> Goal of the exercise: When you reproduce the listing, keep every word as it is and drop the pictures.

★ ★ ★ ★ ★ ★ ★

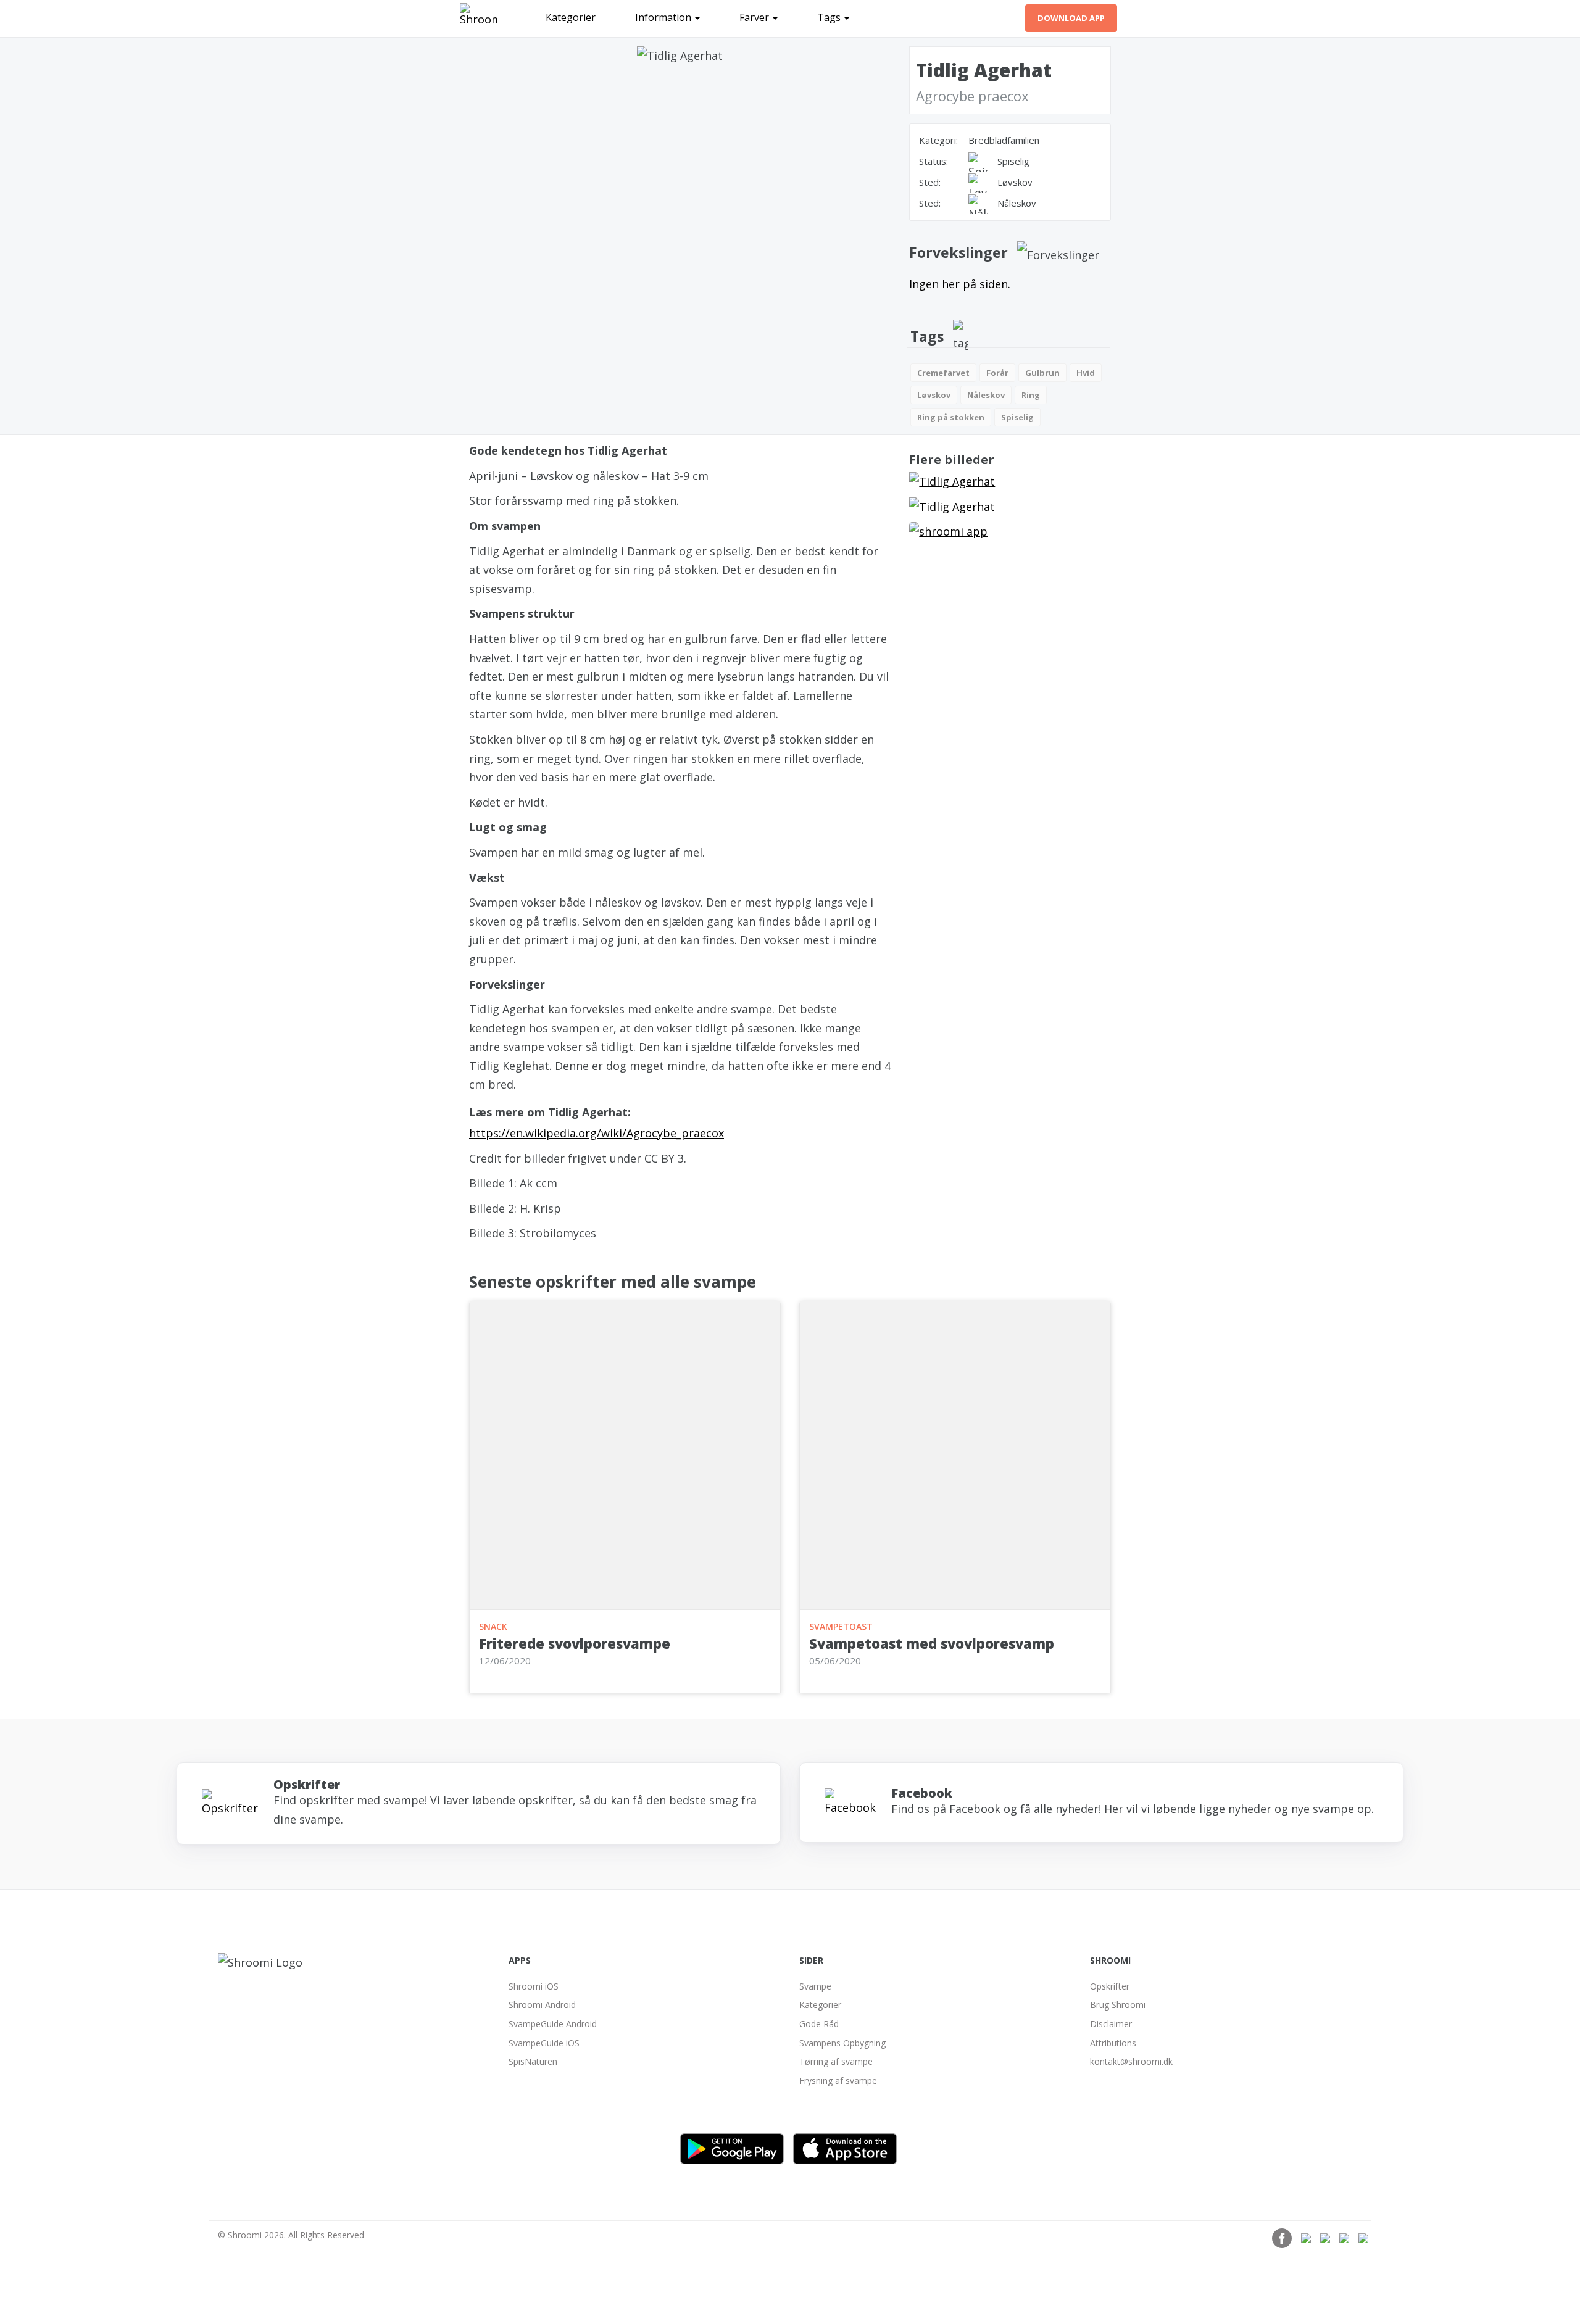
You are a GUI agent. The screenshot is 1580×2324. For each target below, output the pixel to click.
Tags (830, 17)
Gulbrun (1042, 372)
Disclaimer (1111, 2024)
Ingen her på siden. (959, 283)
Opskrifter (1109, 1986)
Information (664, 17)
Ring (1030, 394)
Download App (1071, 17)
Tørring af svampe (836, 2061)
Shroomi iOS (534, 1986)
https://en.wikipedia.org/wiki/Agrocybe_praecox (596, 1133)
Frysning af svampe (838, 2080)
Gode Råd (819, 2024)
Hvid (1085, 372)
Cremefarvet (943, 372)
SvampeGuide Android (553, 2024)
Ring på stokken (950, 417)
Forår (997, 372)
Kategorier (571, 17)
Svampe (815, 1986)
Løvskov (933, 394)
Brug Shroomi (1118, 2005)
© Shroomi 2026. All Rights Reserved (291, 2235)
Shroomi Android (542, 2005)
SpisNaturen (533, 2061)
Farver (755, 17)
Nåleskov (986, 394)
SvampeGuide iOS (544, 2043)
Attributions (1113, 2043)
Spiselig (1017, 417)
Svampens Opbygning (842, 2043)
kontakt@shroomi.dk (1131, 2061)
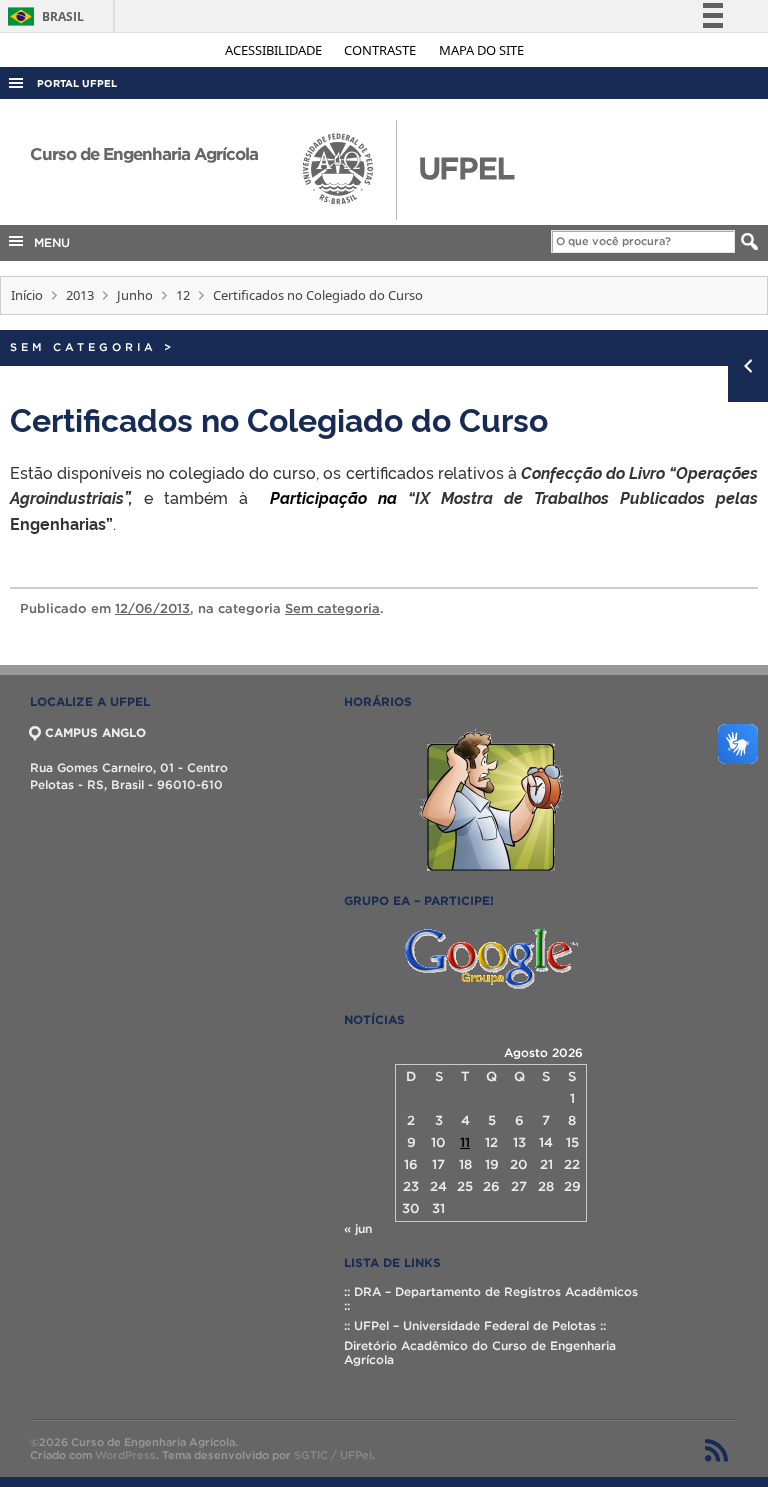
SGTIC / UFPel (333, 1455)
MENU (48, 242)
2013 (80, 295)
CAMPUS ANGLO (95, 732)
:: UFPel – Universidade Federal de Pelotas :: (475, 1325)
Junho (135, 295)
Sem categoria (83, 347)
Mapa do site (481, 50)
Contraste (381, 50)
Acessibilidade (275, 50)
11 (465, 1142)
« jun (358, 1228)
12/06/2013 (152, 608)
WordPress (125, 1455)
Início (27, 295)
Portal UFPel (77, 83)
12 (183, 295)
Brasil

★ ★ ★ ★ ★ ★ ★

> Response below:
You are a GUI agent. The screenshot is 1580×2324. For each target below, output the pixel to click.
Tags (830, 17)
Gulbrun (1042, 372)
Disclaimer (1111, 2024)
Ingen her på siden. (959, 283)
Opskrifter (1109, 1986)
Information (664, 17)
Ring (1030, 394)
Download App (1071, 17)
Tørring af svampe (836, 2061)
Shroomi iOS (534, 1986)
https://en.wikipedia.org/wiki/Agrocybe_praecox (596, 1133)
Frysning af svampe (838, 2080)
Gode Råd (819, 2024)
Hvid (1085, 372)
Cremefarvet (943, 372)
SvampeGuide Android (553, 2024)
Ring på stokken (950, 417)
Forår (997, 372)
Kategorier (571, 17)
Svampe (815, 1986)
Løvskov (933, 394)
Brug Shroomi (1118, 2005)
© Shroomi 2026. All Rights Reserved (291, 2235)
Shroomi Android (542, 2005)
SpisNaturen (533, 2061)
Farver (755, 17)
Nåleskov (986, 394)
SvampeGuide iOS (544, 2043)
Attributions (1113, 2043)
Spiselig (1017, 417)
Svampens Opbygning (842, 2043)
kontakt@shroomi.dk (1131, 2061)
SGTIC / UFPel (333, 1455)
MENU (48, 242)
2013 (80, 295)
CAMPUS ANGLO (95, 732)
:: UFPel – Universidade Federal de Pelotas :: (475, 1325)
Junho (135, 295)
Sem categoria (83, 347)
Mapa do site (481, 50)
Contraste (381, 50)
Acessibilidade (275, 50)
11 (465, 1142)
« jun (358, 1228)
12/06/2013 (152, 608)
WordPress (125, 1455)
Início (27, 295)
Portal UFPel (77, 83)
12 (183, 295)
Brasil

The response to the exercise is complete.